The Large Hadron Collider
The following article is featured in the November issue of Linux Journal (#199). Subscribe to see more articles like this and have them delivered to you every month! http://www.linuxjournal.com/subscribe
Muons and mesons and quarks—oh my! Never fear, Dorothy, the Large Hadron Collider and open-source software will save the day.
What is at the heart of the Large Hadron Collider (LHC) experiments? It should not surprise you that open-source software is one of the things that powers the most complex scientific human endeavor ever attempted. I hope to give you a glimpse into how scientific computing embraces open-source software and the open-source philosophy in one of the LHC experiments.
The Tiered Computing Model
The LHC near Geneva, Switzerland, is nearly 100 meters underground and provides the highest-energy subatomic particle beams ever produced.

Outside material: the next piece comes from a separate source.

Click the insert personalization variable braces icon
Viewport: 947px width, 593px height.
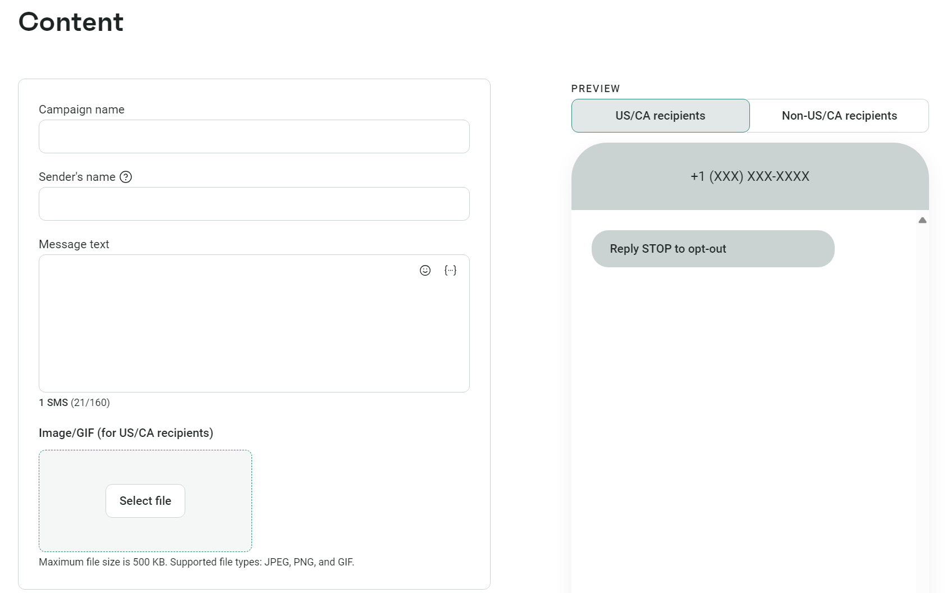450,271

The goal of the LHC is to give physicists a window into the universe immediately after the big bang. However, when physicists calculated the level of computing power needed to peer through that window, it became clear that it would not be possible to do it with only the computers that could fit under one roof.
Even with the promise of Moore's Law, it was apparent that the experiments would have to include a grid technology and decentralize the computing. Part of the decentralization plans included adoption of a tiered model of computing that creates large data storage and analysis centers around the world.
The Compact Muon Solenoid (CMS) experiment is one of the large collider experiments located at the LHC. The primary computing resource for CMS is located at the LHC laboratory and is called the Tier-0. The function of Tier-0 is to record data as it comes off the detector, archive it and transfer it to the Tier-1 facilities around the globe. Ideally, every participating CMS nation has one Tier-1 facility. In the United States, the Tier-1 is located at Fermi National Laboratory (FNAL) in Batavia, Illinois. Each Tier-1 facility is charged with additional archival storage, as well as physics reconstruction and analysis and transferring data to the Tier-2 centers. The Tier-2 centers serve as an analysis resource funded by CMS for physicists. Individuals and universities are free to construct Tier-3 sites, which are not paid for through CMS.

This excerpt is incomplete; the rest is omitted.